The worst of the semiconductor shortage appears to be over as the brunt of the pandemic’s effects fade, S&P Global Mobility said this week.
The research and data provider says chip supply remains restricted, there’s now more predictability, allowing automakers to adapt production and therefore avoid the kind of lost output seen in 2021 and 2022. Even so, S&P says the prepandemic trajectory toward 100 million in global auto production per year is delayed by a decade due to the painful idle.
S&P arrived at the loss numbers by comparing manufacturer production announcements with its production-planning volume estimates.
It estimates that 9.5 light-vehicle production units were lost worldwide at the height of the crisis in 2021, a direct effect of the shortage. The loss was concentrated in the third quarter, when it says the global industry experienced a 3.5 million-unit loss. Conditions started to ease in 2022, which saw just a comparatively small 3 million-unit loss.

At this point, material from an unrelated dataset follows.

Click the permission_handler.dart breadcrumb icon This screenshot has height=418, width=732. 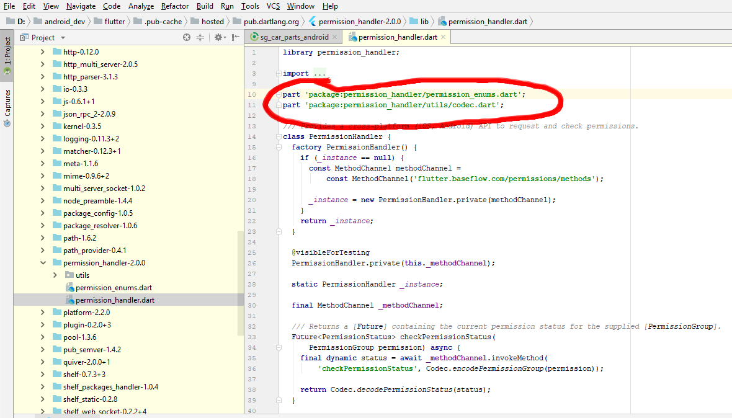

In the first half of this year, S&P estimates production losses resulting from semiconductor-supply issues were at 524,000 units.
S&P says the semiconductor supply chain has always experienced hiccups but that they were temporary and therefore manageable with limited effect on service. The pandemic resulted in “wholesale shortages among virtually all suppliers.”
“We are now in a position where the auto industry has adapted to a constrained supply, and as a result is much less likely to be hit by significant disruption,” said Mark Fulthorpe, S&P Global Mobility executive director of global light-vehicle production. “With the current semiconductor supply levels, we estimate that 22 million units of global light-vehicle production per quarter could be supported.”
Pressure on the supply chain will likely continue as chips demand from the auto industry grows with increasing complexity among infotainment, safety and autonomy systems, S&P says.